Excerpts from a dataset
- Opening Delimiter -

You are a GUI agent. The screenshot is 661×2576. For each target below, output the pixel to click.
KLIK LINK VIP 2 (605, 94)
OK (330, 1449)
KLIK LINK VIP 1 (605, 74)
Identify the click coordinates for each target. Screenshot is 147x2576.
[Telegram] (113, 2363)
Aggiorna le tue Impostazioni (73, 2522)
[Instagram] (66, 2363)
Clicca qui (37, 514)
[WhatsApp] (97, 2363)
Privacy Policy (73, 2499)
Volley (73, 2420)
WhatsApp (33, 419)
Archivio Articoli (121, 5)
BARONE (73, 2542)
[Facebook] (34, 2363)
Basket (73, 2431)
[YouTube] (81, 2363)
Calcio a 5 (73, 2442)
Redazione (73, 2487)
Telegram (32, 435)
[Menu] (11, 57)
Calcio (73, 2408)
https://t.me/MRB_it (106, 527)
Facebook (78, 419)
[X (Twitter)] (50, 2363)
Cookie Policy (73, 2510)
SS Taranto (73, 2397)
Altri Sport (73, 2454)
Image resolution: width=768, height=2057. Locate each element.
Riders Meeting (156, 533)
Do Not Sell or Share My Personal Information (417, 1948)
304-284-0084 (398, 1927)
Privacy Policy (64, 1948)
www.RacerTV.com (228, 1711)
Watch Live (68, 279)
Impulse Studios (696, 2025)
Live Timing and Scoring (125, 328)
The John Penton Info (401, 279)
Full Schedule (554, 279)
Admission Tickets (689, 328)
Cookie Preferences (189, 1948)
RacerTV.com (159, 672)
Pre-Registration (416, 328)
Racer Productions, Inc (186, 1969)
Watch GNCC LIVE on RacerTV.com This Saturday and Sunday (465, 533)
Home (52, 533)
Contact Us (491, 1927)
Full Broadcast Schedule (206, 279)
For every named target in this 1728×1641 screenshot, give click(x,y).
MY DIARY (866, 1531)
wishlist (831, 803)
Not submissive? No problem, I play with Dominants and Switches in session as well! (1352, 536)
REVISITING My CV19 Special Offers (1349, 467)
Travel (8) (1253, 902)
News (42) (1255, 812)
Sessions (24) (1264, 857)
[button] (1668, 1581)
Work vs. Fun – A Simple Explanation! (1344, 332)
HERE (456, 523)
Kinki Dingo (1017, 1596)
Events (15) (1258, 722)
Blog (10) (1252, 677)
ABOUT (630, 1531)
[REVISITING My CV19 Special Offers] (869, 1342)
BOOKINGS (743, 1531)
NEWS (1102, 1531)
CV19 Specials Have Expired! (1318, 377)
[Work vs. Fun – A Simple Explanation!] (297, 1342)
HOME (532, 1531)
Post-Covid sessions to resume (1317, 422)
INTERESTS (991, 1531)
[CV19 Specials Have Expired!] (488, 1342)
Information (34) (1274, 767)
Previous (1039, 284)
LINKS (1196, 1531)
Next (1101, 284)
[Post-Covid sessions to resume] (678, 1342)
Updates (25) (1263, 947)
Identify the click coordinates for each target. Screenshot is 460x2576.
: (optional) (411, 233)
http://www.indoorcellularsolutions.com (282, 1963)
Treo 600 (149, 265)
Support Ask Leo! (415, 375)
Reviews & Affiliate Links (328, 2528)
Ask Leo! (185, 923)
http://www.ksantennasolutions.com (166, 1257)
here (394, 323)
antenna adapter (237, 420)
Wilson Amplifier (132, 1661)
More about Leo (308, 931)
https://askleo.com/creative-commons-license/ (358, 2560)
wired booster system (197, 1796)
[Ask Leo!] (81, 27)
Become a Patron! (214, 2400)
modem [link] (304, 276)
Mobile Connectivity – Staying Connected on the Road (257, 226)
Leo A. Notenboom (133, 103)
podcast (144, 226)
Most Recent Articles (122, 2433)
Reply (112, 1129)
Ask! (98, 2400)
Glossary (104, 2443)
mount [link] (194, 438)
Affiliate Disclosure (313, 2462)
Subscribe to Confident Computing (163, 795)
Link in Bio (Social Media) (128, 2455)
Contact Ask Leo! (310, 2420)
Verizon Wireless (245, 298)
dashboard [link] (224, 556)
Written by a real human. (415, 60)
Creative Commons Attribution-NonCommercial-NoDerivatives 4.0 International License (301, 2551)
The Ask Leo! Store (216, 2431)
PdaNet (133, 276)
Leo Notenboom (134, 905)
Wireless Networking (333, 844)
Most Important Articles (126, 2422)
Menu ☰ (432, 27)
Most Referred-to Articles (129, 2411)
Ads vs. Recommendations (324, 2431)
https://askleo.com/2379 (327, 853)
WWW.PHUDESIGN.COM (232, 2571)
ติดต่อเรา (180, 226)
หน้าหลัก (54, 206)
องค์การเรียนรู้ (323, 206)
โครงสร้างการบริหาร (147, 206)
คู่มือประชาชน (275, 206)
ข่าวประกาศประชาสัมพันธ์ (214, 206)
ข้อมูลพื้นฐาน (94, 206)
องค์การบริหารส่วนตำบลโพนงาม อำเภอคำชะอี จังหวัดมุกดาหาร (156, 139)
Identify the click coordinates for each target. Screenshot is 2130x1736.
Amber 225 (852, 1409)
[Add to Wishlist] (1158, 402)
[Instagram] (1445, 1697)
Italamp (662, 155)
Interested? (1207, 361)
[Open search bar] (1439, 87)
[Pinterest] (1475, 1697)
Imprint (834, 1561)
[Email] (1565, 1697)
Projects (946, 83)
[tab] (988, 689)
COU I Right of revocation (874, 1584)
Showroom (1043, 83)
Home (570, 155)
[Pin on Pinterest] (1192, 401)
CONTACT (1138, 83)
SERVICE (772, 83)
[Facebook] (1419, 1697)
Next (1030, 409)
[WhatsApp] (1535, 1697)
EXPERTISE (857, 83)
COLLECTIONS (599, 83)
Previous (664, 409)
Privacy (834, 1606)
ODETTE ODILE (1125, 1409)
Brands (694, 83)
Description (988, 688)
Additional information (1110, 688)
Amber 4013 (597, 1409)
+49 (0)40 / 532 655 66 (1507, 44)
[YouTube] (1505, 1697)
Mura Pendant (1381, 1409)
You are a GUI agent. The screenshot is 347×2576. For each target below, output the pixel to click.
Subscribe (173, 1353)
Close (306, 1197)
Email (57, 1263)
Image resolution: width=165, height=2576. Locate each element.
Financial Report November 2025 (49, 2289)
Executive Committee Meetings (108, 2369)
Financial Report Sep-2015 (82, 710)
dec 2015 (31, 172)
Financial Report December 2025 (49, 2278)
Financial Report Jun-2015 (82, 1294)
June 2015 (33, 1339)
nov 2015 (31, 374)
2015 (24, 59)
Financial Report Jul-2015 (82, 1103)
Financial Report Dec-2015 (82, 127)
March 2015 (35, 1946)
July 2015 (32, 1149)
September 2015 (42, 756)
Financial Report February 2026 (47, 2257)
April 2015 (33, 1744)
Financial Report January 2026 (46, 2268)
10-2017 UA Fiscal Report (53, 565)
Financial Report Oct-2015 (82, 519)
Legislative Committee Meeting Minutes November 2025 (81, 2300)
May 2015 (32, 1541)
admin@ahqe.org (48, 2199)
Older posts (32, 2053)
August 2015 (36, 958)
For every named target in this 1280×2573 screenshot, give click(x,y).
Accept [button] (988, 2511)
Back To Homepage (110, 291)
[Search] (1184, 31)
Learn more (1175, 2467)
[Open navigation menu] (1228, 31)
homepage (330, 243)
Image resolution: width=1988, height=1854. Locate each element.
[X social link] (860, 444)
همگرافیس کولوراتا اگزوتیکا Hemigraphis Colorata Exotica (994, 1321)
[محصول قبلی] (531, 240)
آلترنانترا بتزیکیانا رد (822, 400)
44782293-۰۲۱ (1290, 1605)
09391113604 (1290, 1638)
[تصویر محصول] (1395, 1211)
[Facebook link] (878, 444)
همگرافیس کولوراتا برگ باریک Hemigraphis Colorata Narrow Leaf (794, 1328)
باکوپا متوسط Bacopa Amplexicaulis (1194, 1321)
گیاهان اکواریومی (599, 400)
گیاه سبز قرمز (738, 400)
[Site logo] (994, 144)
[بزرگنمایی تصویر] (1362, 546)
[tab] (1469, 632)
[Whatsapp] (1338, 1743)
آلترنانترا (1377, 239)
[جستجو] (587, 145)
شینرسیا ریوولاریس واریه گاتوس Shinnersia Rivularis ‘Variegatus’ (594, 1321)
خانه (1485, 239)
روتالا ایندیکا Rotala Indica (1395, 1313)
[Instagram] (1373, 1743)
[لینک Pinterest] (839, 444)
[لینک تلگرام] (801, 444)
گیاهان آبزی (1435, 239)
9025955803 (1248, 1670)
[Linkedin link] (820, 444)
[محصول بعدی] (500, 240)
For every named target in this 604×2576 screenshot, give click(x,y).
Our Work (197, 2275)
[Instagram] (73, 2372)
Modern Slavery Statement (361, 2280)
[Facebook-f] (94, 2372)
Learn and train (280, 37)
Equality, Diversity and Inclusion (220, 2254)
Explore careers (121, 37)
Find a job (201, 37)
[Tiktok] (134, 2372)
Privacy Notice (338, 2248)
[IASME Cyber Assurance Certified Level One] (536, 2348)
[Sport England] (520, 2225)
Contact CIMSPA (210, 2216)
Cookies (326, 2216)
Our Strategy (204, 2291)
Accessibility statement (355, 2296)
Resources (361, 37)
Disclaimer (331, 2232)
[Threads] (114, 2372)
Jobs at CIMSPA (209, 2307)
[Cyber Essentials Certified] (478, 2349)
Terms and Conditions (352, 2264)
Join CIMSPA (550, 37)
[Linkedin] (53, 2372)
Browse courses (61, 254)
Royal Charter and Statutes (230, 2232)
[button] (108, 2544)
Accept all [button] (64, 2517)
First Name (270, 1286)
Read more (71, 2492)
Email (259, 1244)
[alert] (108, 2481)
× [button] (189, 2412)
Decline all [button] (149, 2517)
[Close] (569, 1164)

- Closing Delimiter -

■ **EXERCISE PROMPT**:
Give back, word for word, only the lines above from the line holding "Do Not Sell" to the line holding "Updates (25) (1263, 947)", both included.

■ **RESULT OF THE EXERCISE**:
Do Not Sell or Share My Personal Information (417, 1948)
304-284-0084 (398, 1927)
Privacy Policy (64, 1948)
www.RacerTV.com (228, 1711)
Watch Live (68, 279)
Impulse Studios (696, 2025)
Live Timing and Scoring (125, 328)
The John Penton Info (401, 279)
Full Schedule (554, 279)
Admission Tickets (689, 328)
Cookie Preferences (189, 1948)
RacerTV.com (159, 672)
Pre-Registration (416, 328)
Racer Productions, Inc (186, 1969)
Watch GNCC LIVE on RacerTV.com This Saturday and Sunday (465, 533)
Home (52, 533)
Contact Us (491, 1927)
Full Broadcast Schedule (206, 279)
For every named target in this 1728×1641 screenshot, give click(x,y).
MY DIARY (866, 1531)
wishlist (831, 803)
Not submissive? No problem, I play with Dominants and Switches in session as well! (1352, 536)
REVISITING My CV19 Special Offers (1349, 467)
Travel (8) (1253, 902)
News (42) (1255, 812)
Sessions (24) (1264, 857)
[button] (1668, 1581)
Work vs. Fun – A Simple Explanation! (1344, 332)
HERE (456, 523)
Kinki Dingo (1017, 1596)
Events (15) (1258, 722)
Blog (10) (1252, 677)
ABOUT (630, 1531)
[REVISITING My CV19 Special Offers] (869, 1342)
BOOKINGS (743, 1531)
NEWS (1102, 1531)
CV19 Specials Have Expired! (1318, 377)
[Work vs. Fun – A Simple Explanation!] (297, 1342)
HOME (532, 1531)
Post-Covid sessions to resume (1317, 422)
INTERESTS (991, 1531)
[CV19 Specials Have Expired!] (488, 1342)
Information (34) (1274, 767)
Previous (1039, 284)
LINKS (1196, 1531)
Next (1101, 284)
[Post-Covid sessions to resume] (678, 1342)
Updates (25) (1263, 947)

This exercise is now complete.